What to work on :: Return the records verbatim, from the line containing "You are a computer-use" through the line containing "pos(843,536)", inclusive, and leave out the pictures.
──────────
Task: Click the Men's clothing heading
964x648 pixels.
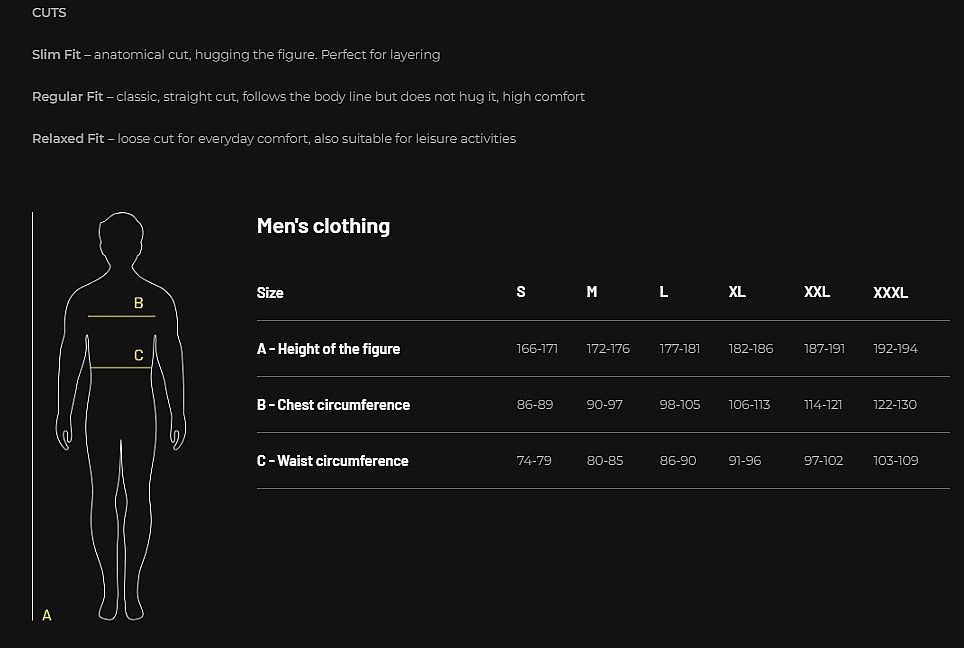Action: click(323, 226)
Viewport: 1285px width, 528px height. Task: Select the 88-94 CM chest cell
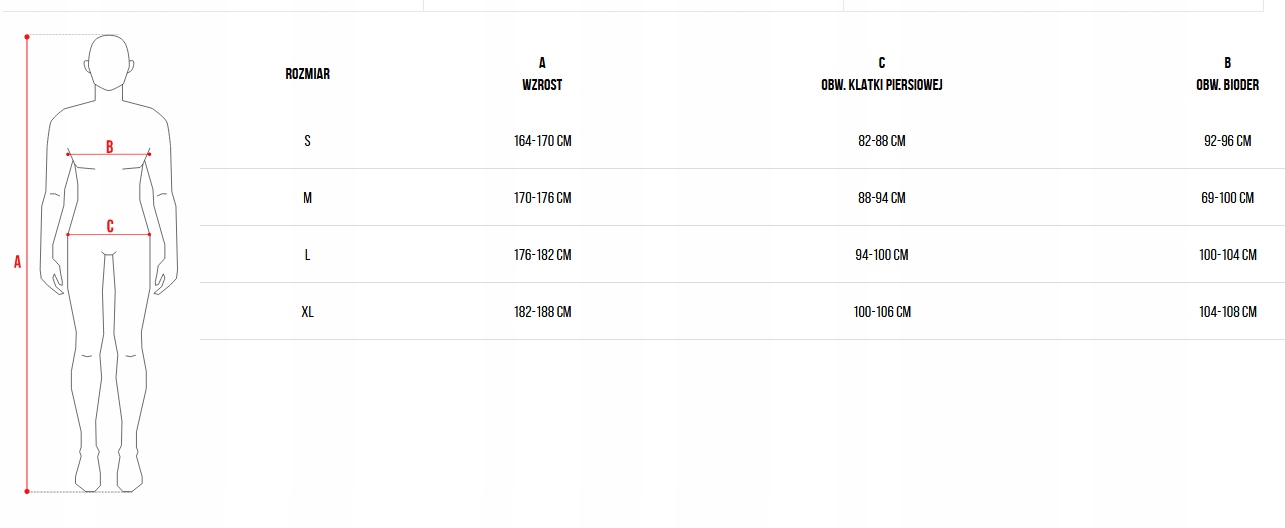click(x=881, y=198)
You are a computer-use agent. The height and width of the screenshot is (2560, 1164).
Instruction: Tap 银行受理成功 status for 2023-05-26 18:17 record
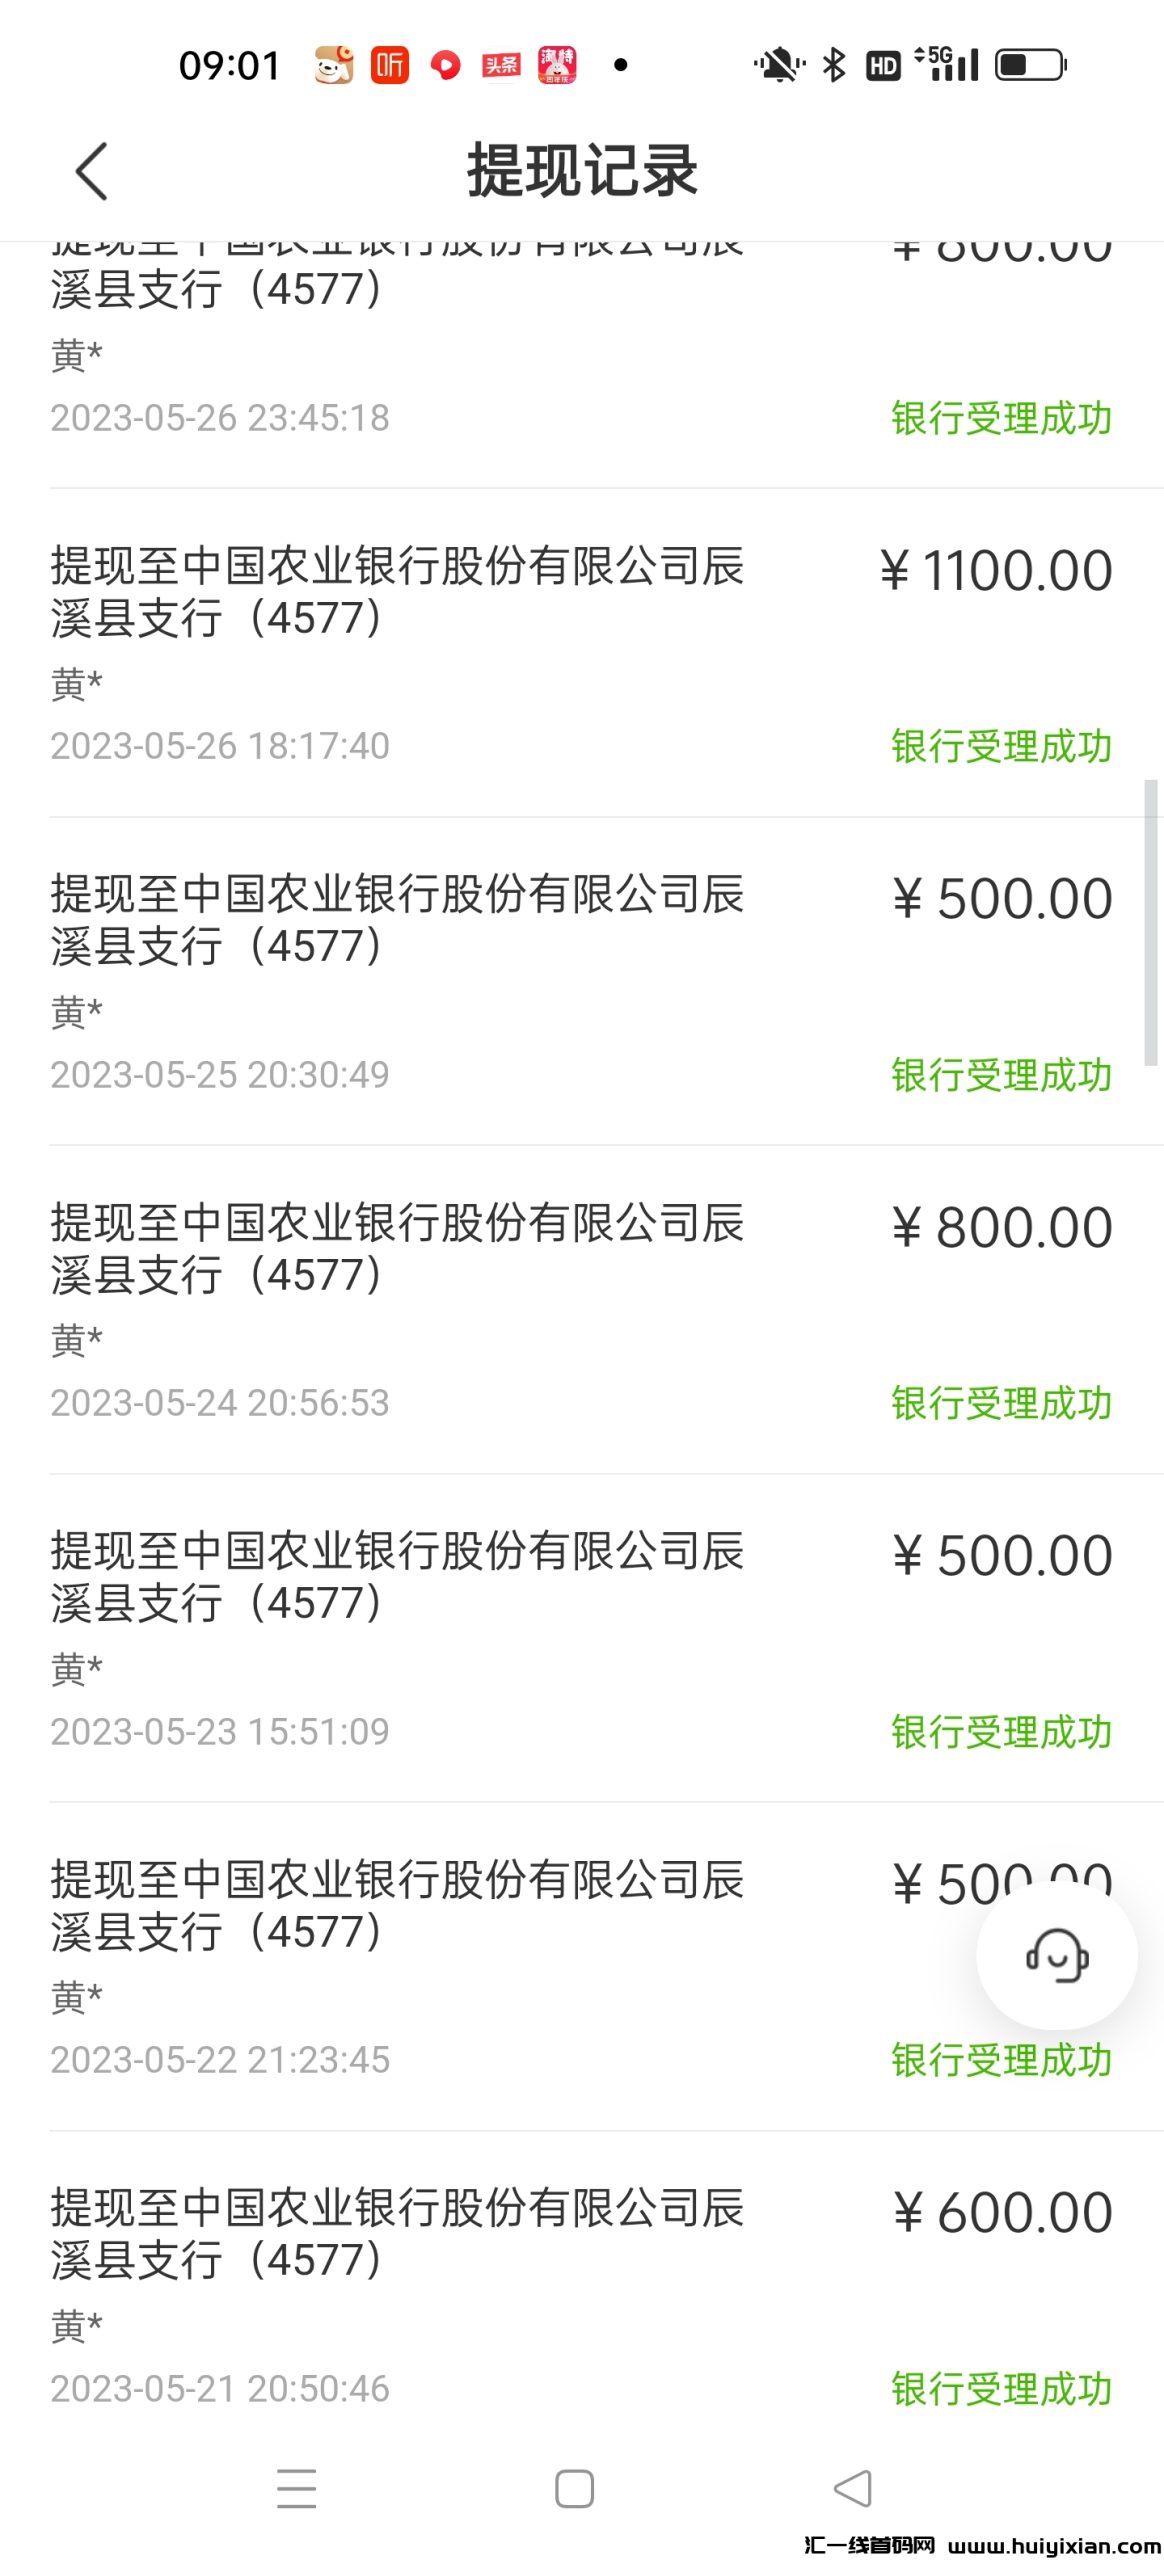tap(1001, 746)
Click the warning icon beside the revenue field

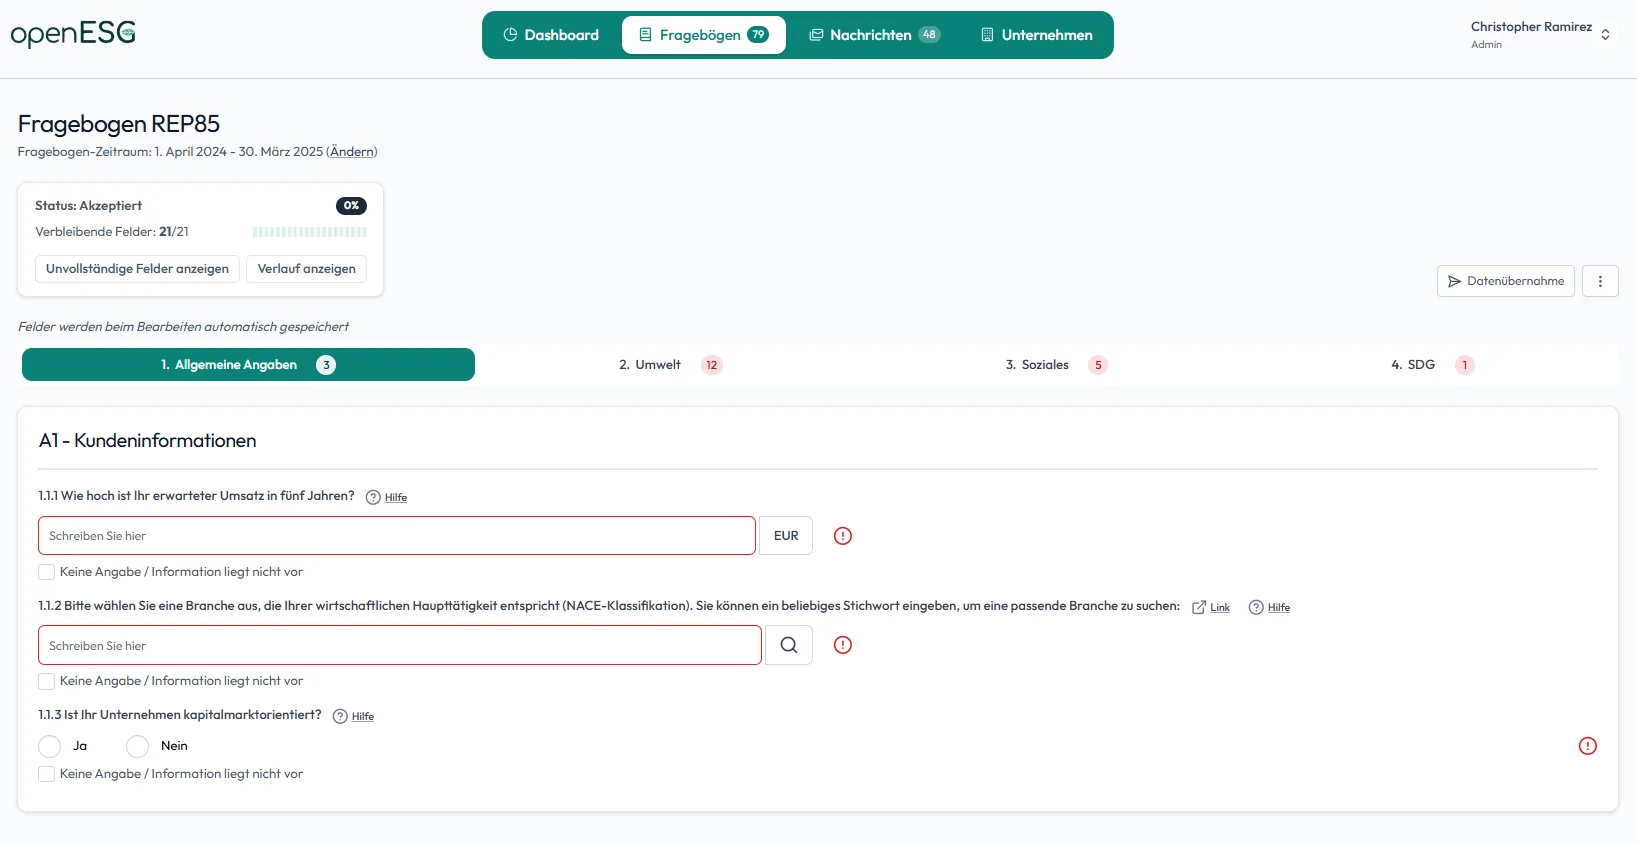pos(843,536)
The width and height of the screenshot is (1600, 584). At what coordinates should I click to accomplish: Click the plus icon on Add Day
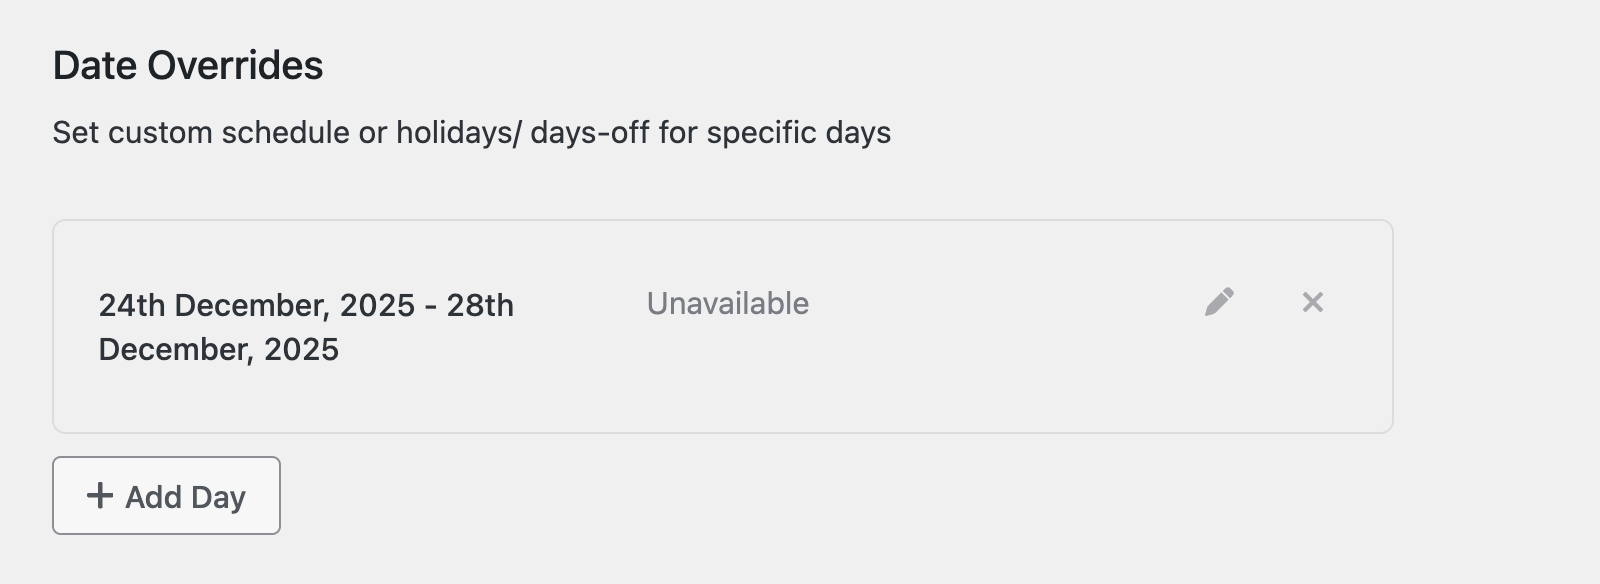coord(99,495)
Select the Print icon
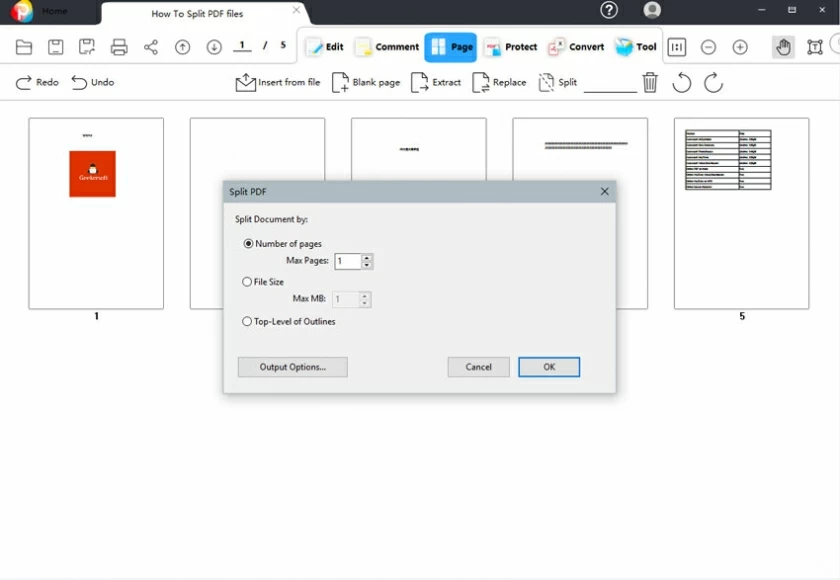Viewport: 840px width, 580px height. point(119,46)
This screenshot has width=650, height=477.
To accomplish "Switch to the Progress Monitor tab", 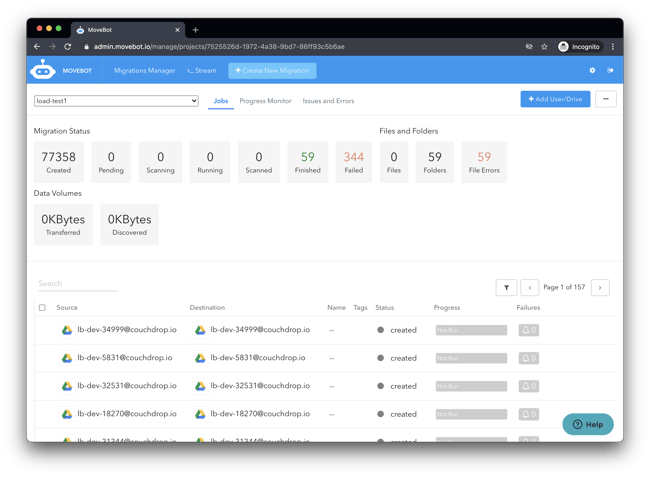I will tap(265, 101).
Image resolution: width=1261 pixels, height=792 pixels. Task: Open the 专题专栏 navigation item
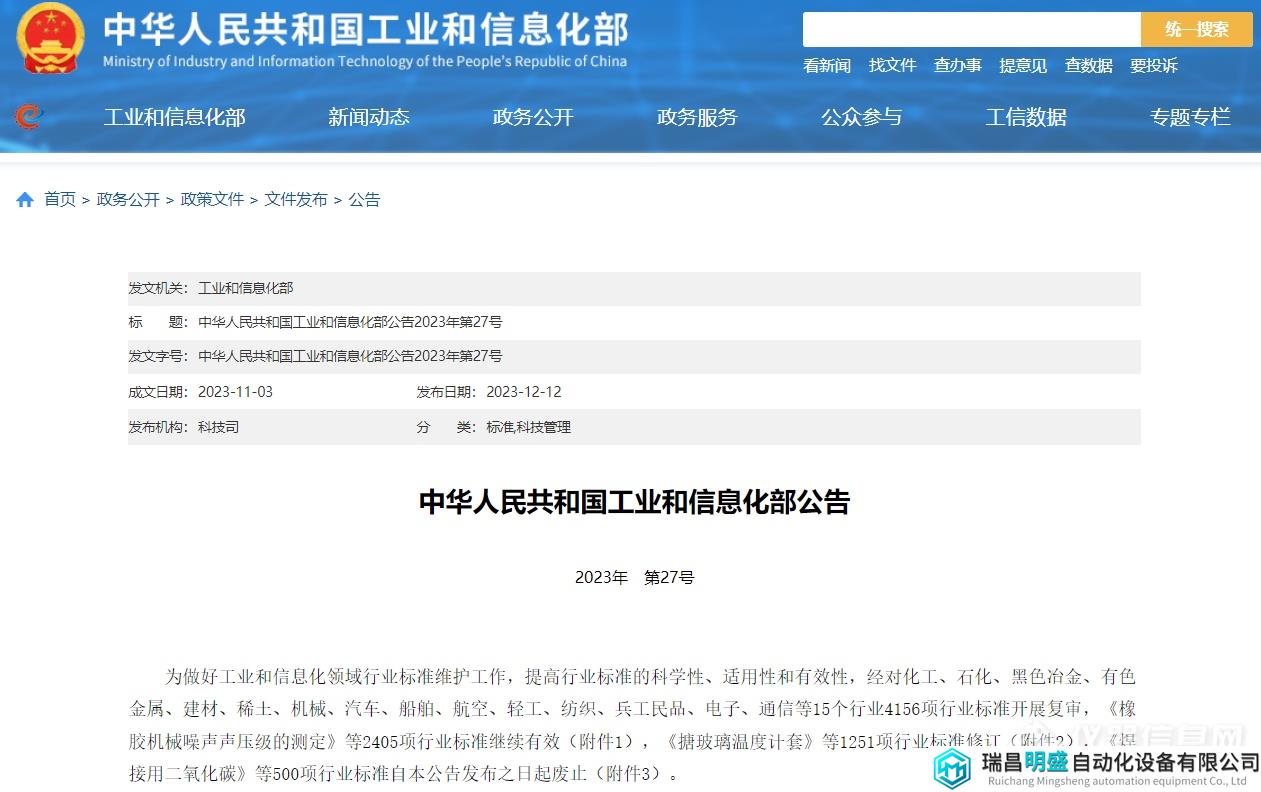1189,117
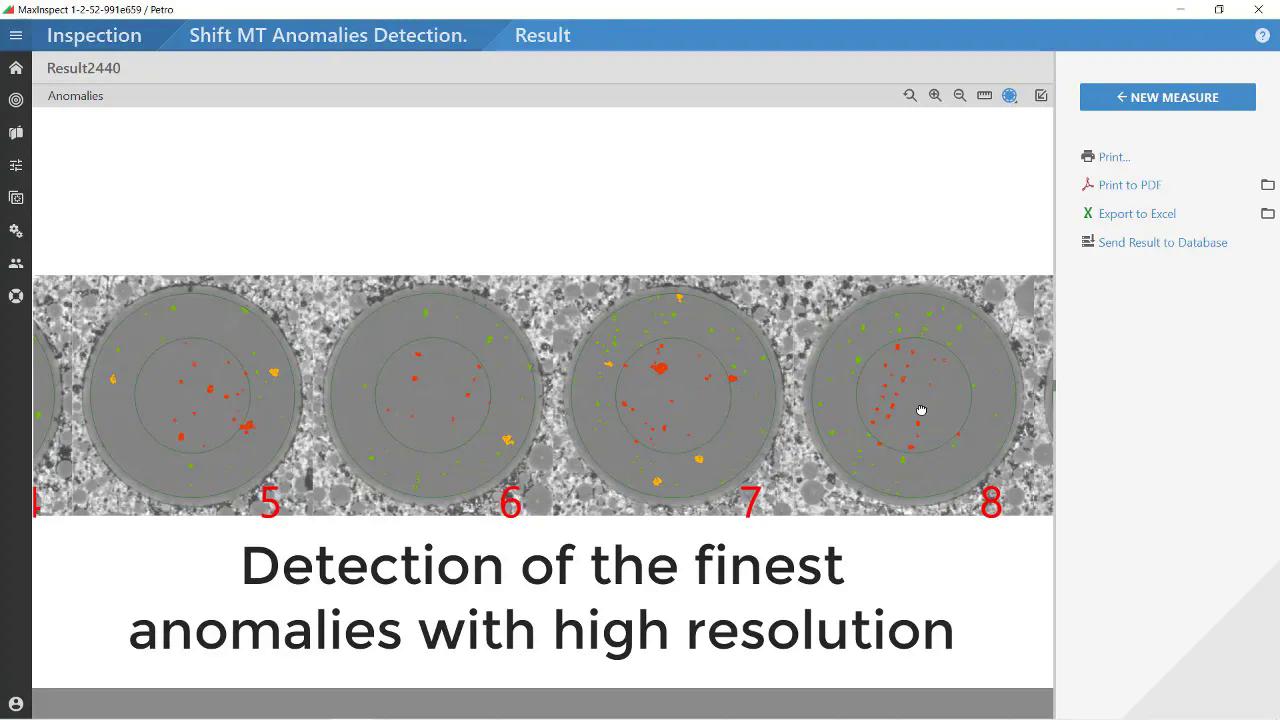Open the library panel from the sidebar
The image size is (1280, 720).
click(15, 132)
──────────
Finished task ::
You are a computer-use agent. The height and width of the screenshot is (2560, 1164).
Instruction: Tap 银行受理成功 status for 2023-05-26 18:17 record
tap(1001, 746)
Click the warning icon beside the revenue field

pos(843,536)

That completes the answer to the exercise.